**Задания:**
1) Перечислите все виды деревьев, названные в отрывке о Яне и Антонине.
2) Согласуются ли с отрывком о Яне и Антонине следующие утверждения: (a) в 1927 году к зоопарку перешла примерно половина Пражского парка; (b) бомба разрушила мост Кербедза; (c) Ян и Антонина услышали мотор самолета еще до взрыва? Для каждого ответьте «да» или «нет» и приведите решающие слова отрывка.
3) Напишите продолжение отрывка о Яне и Антонине, начиная сразу после его последней реплики.

**Текст для упражнения:**
**********

Ян с Антониной обычно ходили короткой дорогой через Пражский парк, городской оазис, некогда занимавший семьдесят четыре акра на месте бывших наполеоновских укреплений. В 1927 году к новому зоопарку перешла примерно половина парка; зоопарк постарался сохранить старые деревья там, где это было возможно, и потому люди, приезжавшие сюда на трамвае, сначала проходили под кронами Пражского парка и только потом, как из пролога в роман, попадали в зоопарк, расположенный под теми же самыми медовыми белыми акациями, кленолистными платанами и каштанами. Но в тот день, обнаружив, что у них кончились сигареты, Ян с Антониной пошли длинным путем по Лукасинской улице, огибавшей парк, и заглянули в маленькую лавку, полную сладковатого аромата крепкого польского табака. В тот момент, когда они вышли и закурили, мощная ударная волна от взрыва прижала их к забору и камни посыпались из тучи взметнувшейся земли. Воздух сейчас же заклубился и почернел, а еще через секунду они услышали мотор самолета и увидели тонкую розовую полоску, перечеркнувшую небо. Их губы двигались беззвучно, пока они силились встать на ноги, оглушенные и ошарашенные взрывом. Затем, когда волчьи завывания сирен дали сигнал отбоя воздушной тревоги, они решили, что этот самолет был не из эскадрильи – просто одиночный бомбардировщик, пытавшийся разрушить мост Кербедза, который остался неповрежденным, как и Пражский парк. Однако клубы черного дыма валили, поднимаясь рывками, от взорванного трамвая.
– Если бы мы решили сократить путь, то могли бы поехать на нем, – сердито произнес Ян.
Страх охватил Антонину, когда она увидела, который час.
– Это тот самый трамвай, которым Рысь обычно возвращается из школы!

**********

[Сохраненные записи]
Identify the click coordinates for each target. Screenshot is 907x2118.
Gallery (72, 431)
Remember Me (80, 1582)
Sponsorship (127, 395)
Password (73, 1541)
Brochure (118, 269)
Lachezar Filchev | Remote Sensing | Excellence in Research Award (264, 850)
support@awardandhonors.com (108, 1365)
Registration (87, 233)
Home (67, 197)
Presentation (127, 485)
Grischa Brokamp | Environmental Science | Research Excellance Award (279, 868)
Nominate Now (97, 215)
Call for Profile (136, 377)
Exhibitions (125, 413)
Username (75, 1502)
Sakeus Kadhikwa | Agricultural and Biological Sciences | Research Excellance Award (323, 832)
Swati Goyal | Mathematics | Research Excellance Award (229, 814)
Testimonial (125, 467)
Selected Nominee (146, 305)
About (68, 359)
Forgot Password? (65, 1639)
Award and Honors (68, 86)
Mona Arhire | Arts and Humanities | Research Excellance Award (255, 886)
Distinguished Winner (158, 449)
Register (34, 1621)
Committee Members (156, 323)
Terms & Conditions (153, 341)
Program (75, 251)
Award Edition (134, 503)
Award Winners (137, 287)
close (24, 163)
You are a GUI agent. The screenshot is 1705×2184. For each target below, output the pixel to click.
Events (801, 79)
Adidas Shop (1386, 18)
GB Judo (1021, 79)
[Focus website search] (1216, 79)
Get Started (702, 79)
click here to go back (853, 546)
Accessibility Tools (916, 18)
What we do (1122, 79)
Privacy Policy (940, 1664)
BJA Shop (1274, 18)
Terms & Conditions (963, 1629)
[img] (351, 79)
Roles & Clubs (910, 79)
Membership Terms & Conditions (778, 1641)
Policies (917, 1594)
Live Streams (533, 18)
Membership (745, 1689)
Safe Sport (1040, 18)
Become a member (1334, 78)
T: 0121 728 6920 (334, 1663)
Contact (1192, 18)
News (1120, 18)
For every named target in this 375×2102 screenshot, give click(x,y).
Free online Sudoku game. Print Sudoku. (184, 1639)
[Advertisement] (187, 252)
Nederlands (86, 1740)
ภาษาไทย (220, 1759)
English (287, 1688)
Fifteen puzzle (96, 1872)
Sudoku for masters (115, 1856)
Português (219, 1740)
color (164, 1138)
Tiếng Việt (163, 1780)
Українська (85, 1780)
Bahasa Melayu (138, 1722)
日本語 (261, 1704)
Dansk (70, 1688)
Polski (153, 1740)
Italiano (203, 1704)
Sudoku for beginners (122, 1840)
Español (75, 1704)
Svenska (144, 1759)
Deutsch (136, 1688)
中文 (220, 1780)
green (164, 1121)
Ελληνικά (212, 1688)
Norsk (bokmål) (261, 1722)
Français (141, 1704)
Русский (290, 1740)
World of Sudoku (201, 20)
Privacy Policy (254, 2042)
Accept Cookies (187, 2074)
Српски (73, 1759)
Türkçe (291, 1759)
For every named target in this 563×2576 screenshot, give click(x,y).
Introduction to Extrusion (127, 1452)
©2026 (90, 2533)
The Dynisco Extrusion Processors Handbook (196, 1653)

**********

**Ответы к заданиям:**
1) Медовые белые акации, кленолистные платаны, каштаны.

2)
(a) Да: «В 1927 году к новому зоопарку перешла примерно половина парка».
(b) Нет: «мост Кербедза, который остался неповрежденным».
(c) Нет: «а еще через секунду они услышали мотор самолета».

3)
Промчавшись по улице, они подбежали к горевшему, сошедшему с рельсов трамваю – он завалился набок перед католической церковью, подобно дымящемуся мамонту, – металлический корпус покорежен, оборванный контактный провод болтается на весу, около пятидесяти человек слабо шевелятся внутри и вокруг. «Слезы катились из глаз, пока я всматривалась в лица мертвецов, отыскивая Рыся», – вспоминала Антонина. Пытаясь найти сына в дыму и горячих обломках и не найдя его, они кинулись в школу, однако дети уже разошлись. Затем они побежали обратно мимо трамвая и разросшейся толпы вокруг него, через Пражский парк, между клетками, к вилле, взлетели по ступеням черного хода, ворвались на кухню, обыскали весь дом, выкрикивая имя Рыся.
– Его здесь нет, – сказал наконец Ян, опускаясь в кресло.
Прошло какое-то время, и они услышали его на заднем крыльце.
– Сядь, – сказал Ян сурово, но спокойно, подводя Рыся к стулу. – Где ты был, скверный мальчишка? Ты что, забыл, что отправляться домой сразу после школы – твоя главная обязанность?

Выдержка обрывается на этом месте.